Sur le plan philosophique et idéologique la doctrine post-moderne se veut déconstructive et relativiste et antihumaniste. La phraséologie utilisée est volontairement obscure et souvent pédante, s’apparentant à un discours d’initié. Le champ concerné est une vaste zone grise entre philosophie, idéologie et sciences humaines. L'optique postmoderniste, dévalorisant la rationalité au profit des discours flous, a été défendue par les intellectuels à la mode comme Jacques Lacan, Jacques Derrida, Julia Kristeva, ou encore Paul Feyerabend, Jean Baudriard, Bruno Latour, pour citer les plus connus.
L’idéologie postmoderne tente d'assimiler les sciences aux autres discours et pratiques. La science serait un espace socialement agonistique non spécifique dans lequel les controverses seraient de simples polémiques (des débats non contraints par les faits et par des règles de raisonnement). Cette manière de voir s'inscrit dans une idéologie plus vaste de déconstruction, de transgression des frontières, d'effacement des différences, et de minimisation des critères de vérité (c'est le règne de la post-vérité).
La déconstruction et le postmodernisme ont produit une interruption momentanée dans le projet d'édification de sciences de portant sur l'Homme, la société et la culture. Elle a déconsidéré les sciences en général, en relativisant et délégitimant l'idée de vérité. Enfin, cette doctrine a donné du crédit à la post-vérité, forme de pensée selon laquelle tout point de vue peut se prétendre vrai.
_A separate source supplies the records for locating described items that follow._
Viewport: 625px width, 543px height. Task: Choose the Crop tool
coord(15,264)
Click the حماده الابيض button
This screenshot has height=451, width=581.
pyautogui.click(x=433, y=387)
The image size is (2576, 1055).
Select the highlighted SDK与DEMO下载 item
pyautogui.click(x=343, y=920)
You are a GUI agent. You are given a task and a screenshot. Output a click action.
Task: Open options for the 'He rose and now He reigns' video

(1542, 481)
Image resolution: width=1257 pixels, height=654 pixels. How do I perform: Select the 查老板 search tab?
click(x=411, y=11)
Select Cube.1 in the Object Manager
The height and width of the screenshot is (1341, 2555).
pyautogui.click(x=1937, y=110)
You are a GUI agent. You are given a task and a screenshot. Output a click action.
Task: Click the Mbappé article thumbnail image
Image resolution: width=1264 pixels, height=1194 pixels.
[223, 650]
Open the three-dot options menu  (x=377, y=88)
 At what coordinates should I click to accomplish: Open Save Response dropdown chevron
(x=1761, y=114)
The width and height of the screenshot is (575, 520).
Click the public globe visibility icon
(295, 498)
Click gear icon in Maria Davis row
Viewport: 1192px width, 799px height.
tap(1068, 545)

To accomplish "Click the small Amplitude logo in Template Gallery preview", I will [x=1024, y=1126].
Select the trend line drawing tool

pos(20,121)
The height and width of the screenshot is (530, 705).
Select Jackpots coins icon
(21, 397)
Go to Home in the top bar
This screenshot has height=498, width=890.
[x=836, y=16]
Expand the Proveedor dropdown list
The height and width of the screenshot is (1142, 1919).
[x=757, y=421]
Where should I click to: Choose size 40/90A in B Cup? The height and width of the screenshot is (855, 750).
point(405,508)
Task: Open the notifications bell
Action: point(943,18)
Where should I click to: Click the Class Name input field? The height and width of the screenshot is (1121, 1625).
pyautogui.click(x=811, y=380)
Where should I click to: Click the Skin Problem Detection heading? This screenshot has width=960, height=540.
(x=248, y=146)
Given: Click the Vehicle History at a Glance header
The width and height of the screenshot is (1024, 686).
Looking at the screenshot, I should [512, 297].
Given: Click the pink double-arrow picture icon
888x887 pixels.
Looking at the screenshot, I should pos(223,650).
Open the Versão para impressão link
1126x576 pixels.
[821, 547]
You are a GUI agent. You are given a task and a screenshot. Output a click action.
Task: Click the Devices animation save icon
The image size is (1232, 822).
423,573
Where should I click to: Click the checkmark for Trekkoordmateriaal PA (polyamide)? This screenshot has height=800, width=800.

Une inflexion a eu lieu à partir de 1980, liée au militantisme en faveur des minorités. C’est la naissance des parasciences humaines, les « studies » (postcolonial studies, subaltern studies, ethnic studies, racial studies, gender studies, etc.), qui renoncent à l'objectivité et la neutralité axiologique, jugées inutiles ou hypocrites. Le courant militant dit « woke » s’inscrit dans cette idéologie centrée sur les questions identitaires (liées à la race, au genre, à l'orientation sexuelle, etc.) et opposée à l'universalisme progressiste hérité des Lumières.